**EXERCISE DESCRIPTION**
Only the number is wanted: how many lines of the data contain "profile"?

PROVIDED RECORDS below:

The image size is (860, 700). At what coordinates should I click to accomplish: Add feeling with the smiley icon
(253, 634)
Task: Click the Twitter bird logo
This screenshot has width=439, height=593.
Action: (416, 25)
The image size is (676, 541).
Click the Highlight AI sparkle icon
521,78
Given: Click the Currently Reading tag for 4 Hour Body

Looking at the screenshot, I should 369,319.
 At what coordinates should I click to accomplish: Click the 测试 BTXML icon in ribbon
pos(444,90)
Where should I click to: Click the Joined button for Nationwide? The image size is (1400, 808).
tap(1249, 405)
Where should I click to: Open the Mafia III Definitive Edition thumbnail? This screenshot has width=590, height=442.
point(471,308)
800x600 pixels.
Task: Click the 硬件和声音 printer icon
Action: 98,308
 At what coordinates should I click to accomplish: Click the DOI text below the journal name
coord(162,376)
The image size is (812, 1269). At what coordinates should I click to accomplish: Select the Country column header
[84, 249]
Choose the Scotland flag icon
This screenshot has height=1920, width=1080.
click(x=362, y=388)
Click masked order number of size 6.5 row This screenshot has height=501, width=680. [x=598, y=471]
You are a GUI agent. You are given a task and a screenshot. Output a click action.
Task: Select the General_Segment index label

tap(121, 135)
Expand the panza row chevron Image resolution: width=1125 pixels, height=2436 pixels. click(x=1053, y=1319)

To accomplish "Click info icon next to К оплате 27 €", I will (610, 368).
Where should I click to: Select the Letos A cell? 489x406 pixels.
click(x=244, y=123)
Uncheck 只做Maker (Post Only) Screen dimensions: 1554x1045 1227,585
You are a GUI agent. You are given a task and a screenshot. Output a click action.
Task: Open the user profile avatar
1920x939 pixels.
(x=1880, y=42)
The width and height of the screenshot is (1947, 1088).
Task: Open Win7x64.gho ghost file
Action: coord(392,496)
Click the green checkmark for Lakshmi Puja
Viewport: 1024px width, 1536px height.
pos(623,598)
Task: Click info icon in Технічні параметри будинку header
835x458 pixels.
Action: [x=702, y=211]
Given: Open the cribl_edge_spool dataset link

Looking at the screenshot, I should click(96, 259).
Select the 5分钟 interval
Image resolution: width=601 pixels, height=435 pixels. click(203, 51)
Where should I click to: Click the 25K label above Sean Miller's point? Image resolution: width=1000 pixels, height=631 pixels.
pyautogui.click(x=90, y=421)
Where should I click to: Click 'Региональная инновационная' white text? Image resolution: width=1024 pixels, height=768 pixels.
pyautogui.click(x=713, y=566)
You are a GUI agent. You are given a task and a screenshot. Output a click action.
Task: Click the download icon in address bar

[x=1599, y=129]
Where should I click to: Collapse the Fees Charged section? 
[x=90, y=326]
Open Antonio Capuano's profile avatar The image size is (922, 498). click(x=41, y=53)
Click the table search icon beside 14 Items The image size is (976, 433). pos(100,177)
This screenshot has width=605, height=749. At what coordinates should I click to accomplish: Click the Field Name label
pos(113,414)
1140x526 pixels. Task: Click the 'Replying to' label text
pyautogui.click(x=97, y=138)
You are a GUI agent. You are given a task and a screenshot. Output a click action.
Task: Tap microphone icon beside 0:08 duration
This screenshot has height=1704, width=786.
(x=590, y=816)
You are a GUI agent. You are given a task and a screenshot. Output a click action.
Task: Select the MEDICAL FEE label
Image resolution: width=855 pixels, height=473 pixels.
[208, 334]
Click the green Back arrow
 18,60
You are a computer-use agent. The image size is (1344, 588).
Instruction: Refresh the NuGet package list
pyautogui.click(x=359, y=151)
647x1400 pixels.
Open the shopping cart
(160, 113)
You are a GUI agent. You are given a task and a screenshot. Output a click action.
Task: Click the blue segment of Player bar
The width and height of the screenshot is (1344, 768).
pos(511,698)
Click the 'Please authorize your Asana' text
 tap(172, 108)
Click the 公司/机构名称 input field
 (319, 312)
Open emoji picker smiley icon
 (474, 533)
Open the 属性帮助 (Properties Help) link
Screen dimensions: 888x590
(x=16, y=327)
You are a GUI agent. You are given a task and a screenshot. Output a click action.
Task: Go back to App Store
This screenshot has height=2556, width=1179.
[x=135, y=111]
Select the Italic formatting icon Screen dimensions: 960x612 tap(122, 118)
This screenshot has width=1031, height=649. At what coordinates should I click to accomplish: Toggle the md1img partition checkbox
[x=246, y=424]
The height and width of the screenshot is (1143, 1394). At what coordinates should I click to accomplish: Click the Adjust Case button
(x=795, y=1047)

End of PROVIDED RECORDS.

**SOLUTION FOR THIS PROBLEM**
2